## EXTRACTED RECORDS
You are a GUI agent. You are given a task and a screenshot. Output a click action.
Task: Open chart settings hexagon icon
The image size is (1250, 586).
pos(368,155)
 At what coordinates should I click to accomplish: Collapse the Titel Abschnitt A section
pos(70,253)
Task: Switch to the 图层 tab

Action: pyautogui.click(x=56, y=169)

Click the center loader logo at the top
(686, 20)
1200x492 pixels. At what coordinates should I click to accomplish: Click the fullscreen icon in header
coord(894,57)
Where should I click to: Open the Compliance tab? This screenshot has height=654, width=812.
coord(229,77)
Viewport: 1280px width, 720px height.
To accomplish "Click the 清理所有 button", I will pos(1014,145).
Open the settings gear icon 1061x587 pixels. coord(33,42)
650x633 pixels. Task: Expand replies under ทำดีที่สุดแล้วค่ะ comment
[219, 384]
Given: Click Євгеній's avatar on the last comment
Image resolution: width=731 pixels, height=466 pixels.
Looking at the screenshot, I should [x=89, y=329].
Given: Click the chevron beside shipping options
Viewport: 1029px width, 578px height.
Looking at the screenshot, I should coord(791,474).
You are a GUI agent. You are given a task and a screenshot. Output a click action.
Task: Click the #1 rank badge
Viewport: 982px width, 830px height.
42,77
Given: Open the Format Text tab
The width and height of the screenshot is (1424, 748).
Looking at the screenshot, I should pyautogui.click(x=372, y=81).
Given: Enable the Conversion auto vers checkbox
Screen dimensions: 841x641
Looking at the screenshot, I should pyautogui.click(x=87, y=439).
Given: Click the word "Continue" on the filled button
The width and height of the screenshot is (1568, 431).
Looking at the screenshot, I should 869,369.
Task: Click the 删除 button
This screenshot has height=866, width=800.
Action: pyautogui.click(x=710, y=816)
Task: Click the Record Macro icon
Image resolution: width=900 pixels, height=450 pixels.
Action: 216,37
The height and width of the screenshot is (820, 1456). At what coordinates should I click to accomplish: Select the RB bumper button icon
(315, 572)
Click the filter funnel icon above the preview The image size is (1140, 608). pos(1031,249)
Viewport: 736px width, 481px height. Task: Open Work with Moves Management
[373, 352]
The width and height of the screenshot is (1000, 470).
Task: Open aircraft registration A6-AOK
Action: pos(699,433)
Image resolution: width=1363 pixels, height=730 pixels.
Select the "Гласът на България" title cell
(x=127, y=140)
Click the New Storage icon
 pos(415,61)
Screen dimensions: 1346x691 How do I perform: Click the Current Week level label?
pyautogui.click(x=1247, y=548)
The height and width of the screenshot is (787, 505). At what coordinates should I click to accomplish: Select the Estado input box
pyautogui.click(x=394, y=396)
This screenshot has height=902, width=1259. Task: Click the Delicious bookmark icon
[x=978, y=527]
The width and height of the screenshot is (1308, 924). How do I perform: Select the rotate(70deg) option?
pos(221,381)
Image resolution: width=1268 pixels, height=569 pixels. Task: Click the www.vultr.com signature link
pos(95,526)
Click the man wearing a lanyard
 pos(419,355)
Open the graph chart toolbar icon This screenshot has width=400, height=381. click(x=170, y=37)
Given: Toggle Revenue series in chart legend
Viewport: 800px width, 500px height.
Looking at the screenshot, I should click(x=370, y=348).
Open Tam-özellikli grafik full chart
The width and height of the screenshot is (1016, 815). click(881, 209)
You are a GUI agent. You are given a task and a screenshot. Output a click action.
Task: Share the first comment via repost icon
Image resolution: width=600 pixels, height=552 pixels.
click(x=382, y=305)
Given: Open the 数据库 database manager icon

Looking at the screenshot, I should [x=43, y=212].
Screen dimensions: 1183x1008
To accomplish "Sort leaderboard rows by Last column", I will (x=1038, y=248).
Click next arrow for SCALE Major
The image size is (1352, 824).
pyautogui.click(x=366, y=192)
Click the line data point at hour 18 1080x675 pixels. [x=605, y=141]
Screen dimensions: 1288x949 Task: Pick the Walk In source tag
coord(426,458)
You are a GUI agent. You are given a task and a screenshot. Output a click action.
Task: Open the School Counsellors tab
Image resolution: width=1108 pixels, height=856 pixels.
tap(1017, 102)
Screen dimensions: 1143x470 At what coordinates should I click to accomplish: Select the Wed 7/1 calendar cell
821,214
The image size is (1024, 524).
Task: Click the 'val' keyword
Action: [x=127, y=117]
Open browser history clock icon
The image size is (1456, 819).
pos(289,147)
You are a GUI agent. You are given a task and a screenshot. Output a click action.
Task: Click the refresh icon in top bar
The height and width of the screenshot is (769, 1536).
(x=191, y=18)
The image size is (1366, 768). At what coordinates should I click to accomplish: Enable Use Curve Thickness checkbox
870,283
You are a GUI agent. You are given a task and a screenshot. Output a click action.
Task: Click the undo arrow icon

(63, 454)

## WHAT IS ASKED
Retype the data word for word, starting at the line that contains "Viewport: 736px width, 481px" and ending after the line that contains "Action: pos(699,433)".

## ANSWER FOR THE TASK
Viewport: 736px width, 481px height. Task: Open Work with Moves Management
[373, 352]
The width and height of the screenshot is (1000, 470).
Task: Open aircraft registration A6-AOK
Action: pos(699,433)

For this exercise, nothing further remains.